- _GIVEN RECORDS_
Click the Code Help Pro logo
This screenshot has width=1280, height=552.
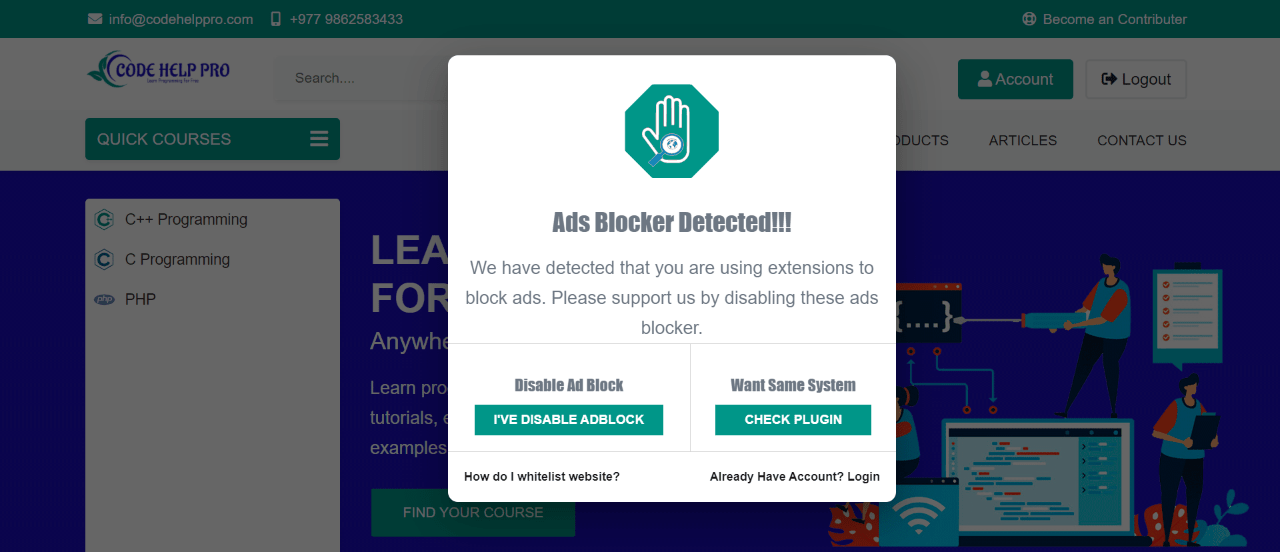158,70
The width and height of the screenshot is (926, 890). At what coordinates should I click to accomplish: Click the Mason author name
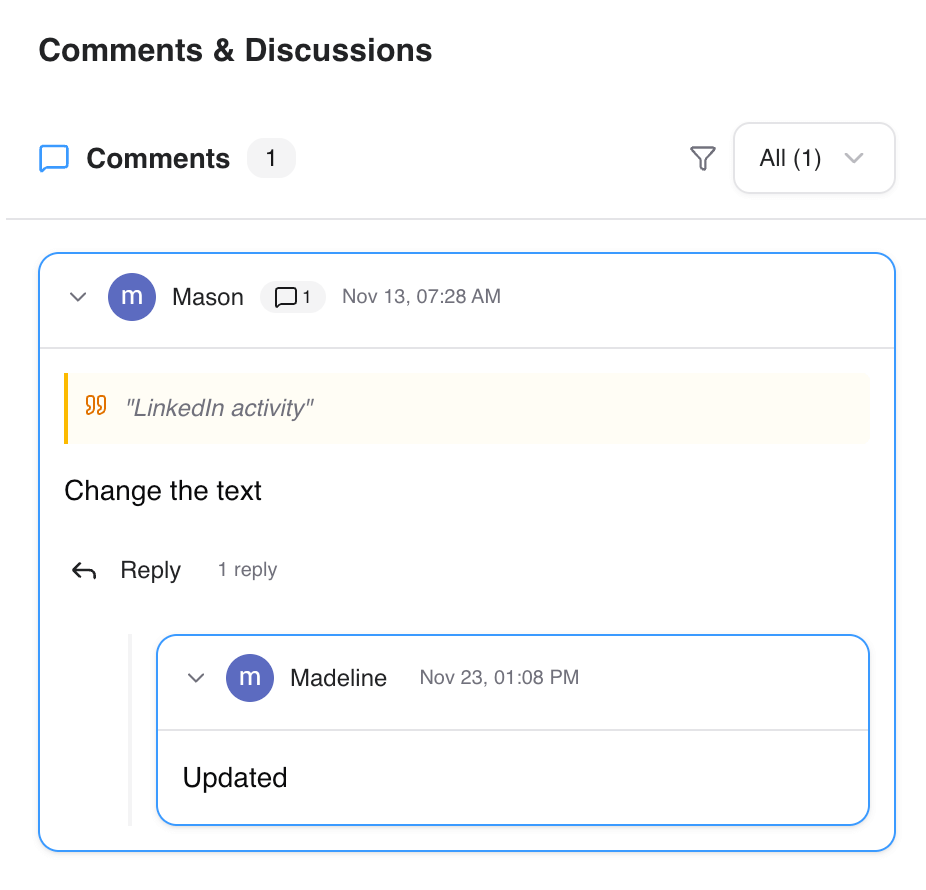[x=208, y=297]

--

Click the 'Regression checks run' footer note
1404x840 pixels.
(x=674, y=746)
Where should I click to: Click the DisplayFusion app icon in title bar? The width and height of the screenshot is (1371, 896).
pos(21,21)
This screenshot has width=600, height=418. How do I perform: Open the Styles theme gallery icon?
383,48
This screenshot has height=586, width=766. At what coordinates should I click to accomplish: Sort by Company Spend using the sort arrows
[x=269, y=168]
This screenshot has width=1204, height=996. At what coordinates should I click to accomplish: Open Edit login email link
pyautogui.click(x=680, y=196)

---

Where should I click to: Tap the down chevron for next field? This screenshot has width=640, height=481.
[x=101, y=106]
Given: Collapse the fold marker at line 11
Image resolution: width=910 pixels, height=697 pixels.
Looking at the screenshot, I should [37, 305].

- _SHORT EXERCISE_
Collect every line from the items above that contains the word "what" and list each one as it appears.

- _REPLY TO THE EXERCISE_
The width and height of the screenshot is (926, 890). At what coordinates should I click to accomplish: Click the Mason author name
This screenshot has height=586, width=766. At what coordinates should I click to accomplish: Sort by Company Spend using the sort arrows
This screenshot has width=1204, height=996. At what coordinates should I click to accomplish: Open Edit login email link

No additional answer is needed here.